Critics’ Picks

  • View of “The Best View in Town,” 2020.

    View of “The Best View in Town,” 2020.

    Mirak Jamal

    Galerie Sultana
    10 rue Ramponeau
    June 12–July 25, 2020

    Mohsen Jamal (b. 1941) began painting pastorals after he emigrated with his family from Tehran to Germany, fleeing Iran’s turbulent revolution. His son, Mirak Jamal (b. 1979), has been carving out a path as an artist for himself in Berlin. In this show, their respective oeuvres are juxtaposed, providing alternate ways of understanding diaspora through creative expression.

    A postcardlike scene hung against a painted lavender backdrop is the fulcrum of the exhibition. Completed by the elder artist in 1986, it is titled Römerberg, after the village where the Jamals first settled. The charged sociopolitical circumstances surrounding the family’s exodus are entirely absent in this sun-dappled canvas, which, in its respect to detail and eagerness to connect or at least capture a new context, typifies the artist’s output. By contrast, Mirak’s own practice, shaped by living and working in an art capital, offers a more splintered, surrealist view, the imagery tinged by an ambient malaise.

    The two bodies of work, created over three decades apart, indicate at once a shared artistic vocation and a clear rift: The parent’s admiring gaze on the seemingly placid countryside morphs into the son’s look askance at his metropolitan surroundings. Depicting tranquil houses and lush greenery with soft brushstrokes and pastels, the senior Jamal considers life in the West in earnest. Mirak’s 2019 works loosely respond with flatter, brighter planes of color, abstract and linear—a less worshipful gaze. His Great pillars of a civilization and what grows between spans a single tree against an angular monument, existential and spare, while Looking up at Gropiusstadt—a print transfer nestled within an oil painting—provides an even starker shift from the paternal panoramas. Instead, a looming social housing behemoth presides over a reclining figure. Greenery sprouts from below this brut urban topography, but it seems more parasite than promise.
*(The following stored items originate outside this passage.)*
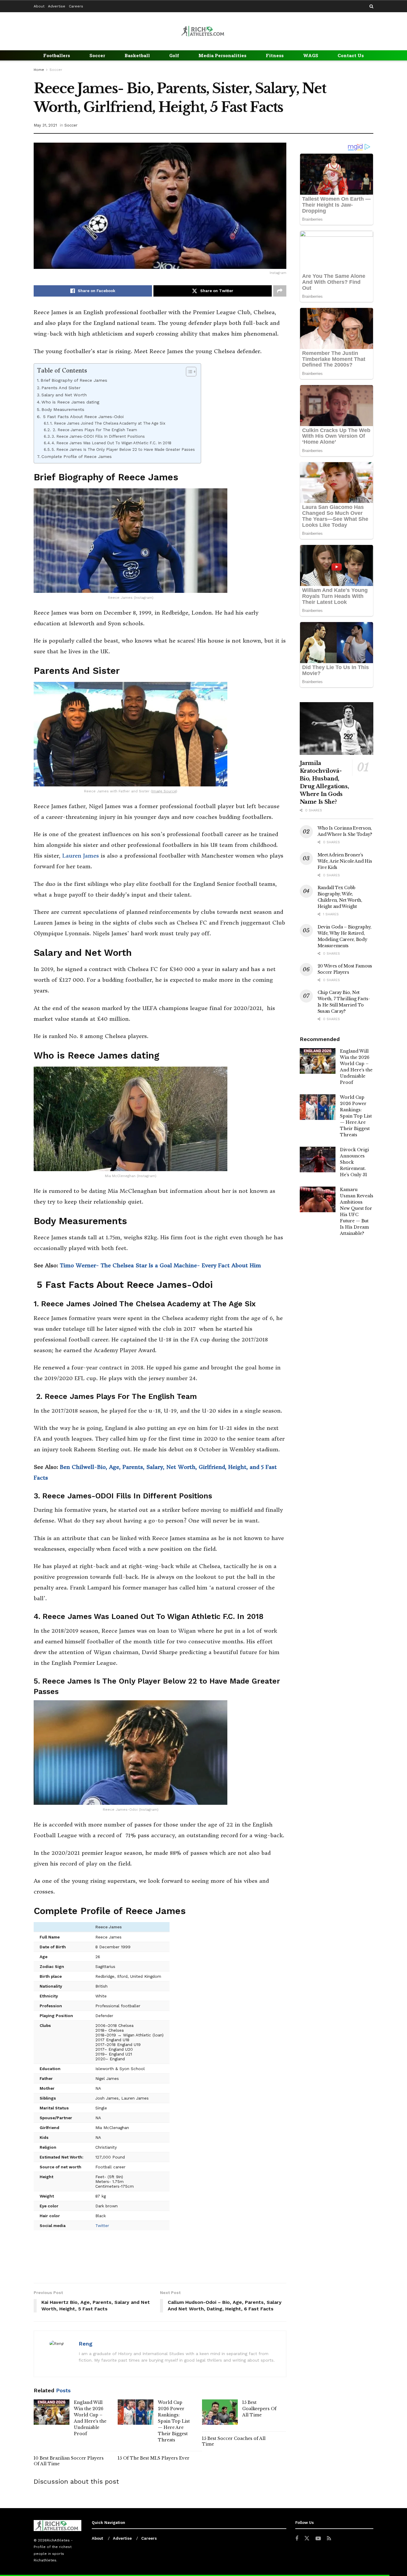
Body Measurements (62, 409)
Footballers (56, 55)
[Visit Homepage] (203, 31)
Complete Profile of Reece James (77, 456)
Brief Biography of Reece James (74, 380)
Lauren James (80, 855)
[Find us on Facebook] (296, 2538)
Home (39, 70)
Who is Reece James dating (70, 402)
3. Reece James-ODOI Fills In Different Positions (98, 436)
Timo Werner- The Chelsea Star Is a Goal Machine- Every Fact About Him (160, 1265)
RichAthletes (58, 2540)
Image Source (164, 791)
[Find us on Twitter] (307, 2538)
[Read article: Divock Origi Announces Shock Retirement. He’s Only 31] (317, 1159)
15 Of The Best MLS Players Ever (153, 2458)
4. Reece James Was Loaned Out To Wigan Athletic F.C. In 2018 (111, 443)
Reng (85, 2343)
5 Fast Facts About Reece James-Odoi (83, 416)
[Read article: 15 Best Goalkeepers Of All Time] (220, 2412)
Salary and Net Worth (64, 395)
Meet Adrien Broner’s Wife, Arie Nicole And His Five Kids (345, 861)
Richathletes (45, 2560)
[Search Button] (371, 6)
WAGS (310, 55)
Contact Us (351, 55)
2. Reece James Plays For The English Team (94, 430)
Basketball (137, 55)
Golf (174, 55)
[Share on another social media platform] (279, 291)
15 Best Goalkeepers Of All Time (259, 2409)
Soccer (97, 55)
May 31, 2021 (45, 125)
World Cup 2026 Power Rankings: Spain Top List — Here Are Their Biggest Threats (174, 2421)
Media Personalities (222, 55)
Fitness (275, 55)
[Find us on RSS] (329, 2538)
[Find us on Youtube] (318, 2538)
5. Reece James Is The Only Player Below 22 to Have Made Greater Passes (123, 449)
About (39, 6)
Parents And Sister (60, 387)
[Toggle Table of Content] (188, 372)
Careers (76, 6)
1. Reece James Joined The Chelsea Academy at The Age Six (107, 423)
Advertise (56, 6)
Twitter (102, 2225)
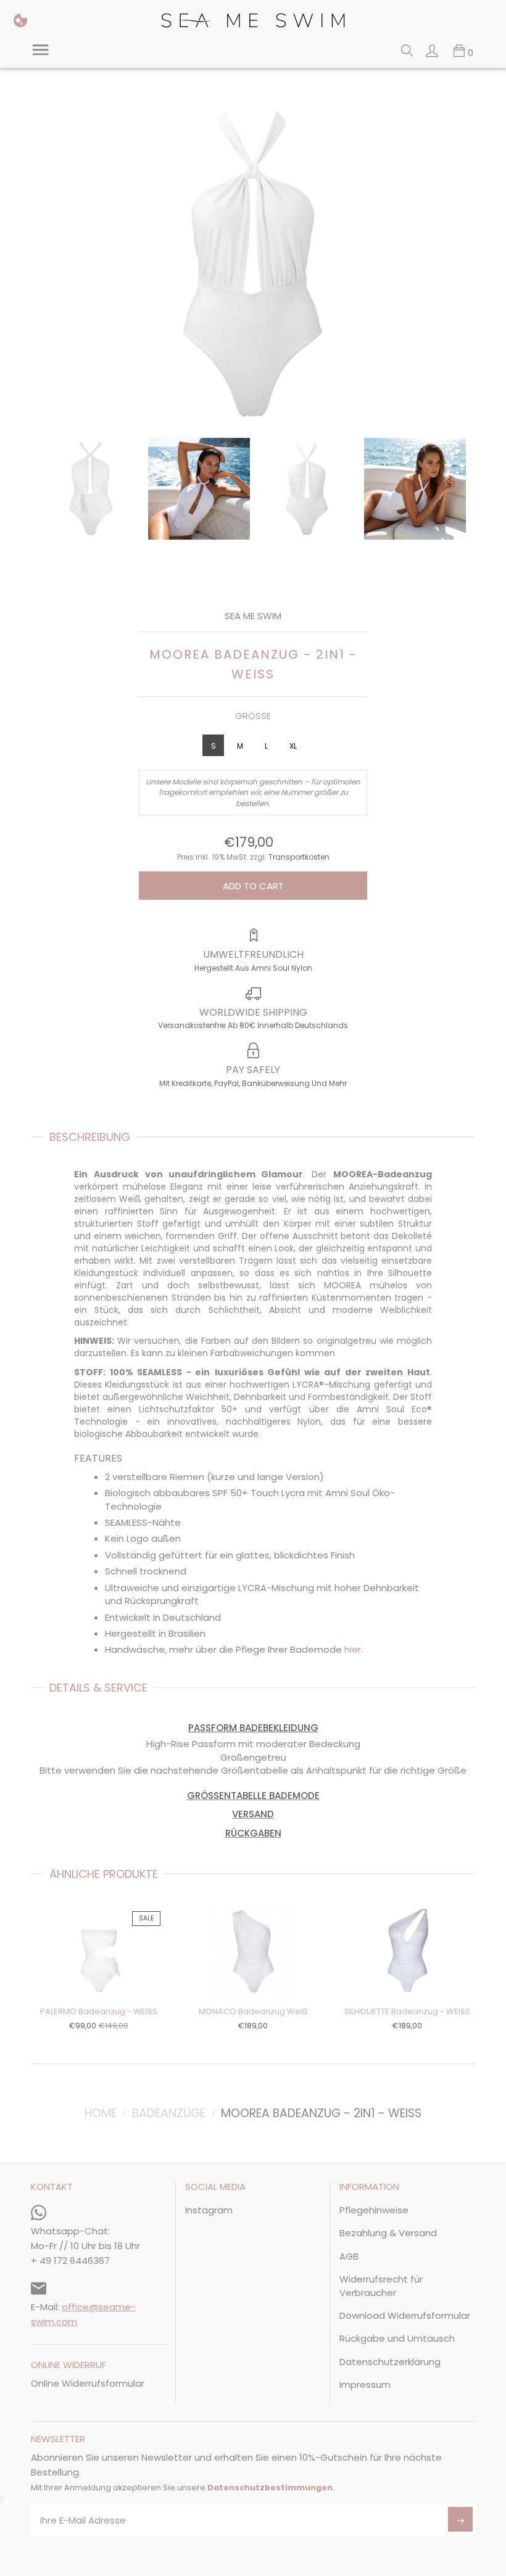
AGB (349, 2256)
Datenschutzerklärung (390, 2361)
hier (352, 1649)
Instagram (209, 2210)
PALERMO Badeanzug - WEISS (98, 2011)
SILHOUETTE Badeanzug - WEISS (407, 2011)
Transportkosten (299, 857)
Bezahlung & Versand (388, 2232)
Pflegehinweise (374, 2210)
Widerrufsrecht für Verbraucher (381, 2285)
  • View of “Sauvetage Sauvage,” 2020.

    View of “Sauvetage Sauvage,” 2020.

    Diego Bianchi

    Galerie Jocelyn Wolff | Romainville
    43 rue de la Commune de Paris
    May 13–July 31, 2020

    Diego Bianchi’s shows look like burnt plastic smells. For “Soft Realism” at Jocelyn Wolff’s Belleville gallery last year, that plastic was latex—black, thick, and gooey, coating various appendixes as inexorably as birds get oiled. Now, at “Sauvetage Sauvage,” the artist draped everything at Wolff’s Romainville location—walls, floors, staff desks—in sheets of transparent plastic. Pristine and crinkly, this material is less evocative of discount sex megastores than of a sanitary limbo: our “new normal” blown up to cathedral-like proportions inside the gallery’s three stories.

    A response to the pandemic, the show’s installation was made possible through video-conferenced guiding. Bianchi got the idea to wrap the space after watching an online tutorial in which a woman made a plastic curtain in order to safely hug her own mother. The eleven pieces, spaced as to be socially distanced, are disturbing, but to merely discredit them as “ugly” would be too easy. “Ugly” is a cultured feeling, as is its libidinized counterpart, known in artspeak as the “abject.” Where the latter plays on bodily taboos, presupposing a humanist, unified subject, the Argentinian artist’s sculptural installations address a commodified environment where subjectivity does not preexist the process of its machinic production. Runner, 2017—alongside the several freestanding limbs titled Standing Leg, 2015, Pink Sock, 2017, and Pubis, 2017—evokes a recent tradition of cyborgian sculptures in which the human or its organs emerge from a mesh of technical apparatuses (see Stewart Uoo, Renaud Jerez, Johannes Paul Raether, and Anna Uddenberg). Here, however, the human is not augmented but absent, a calcinated core and lost Modulor of mass-produced items: tennis shoes, jeans, a pink sock, all too new to have ever been used.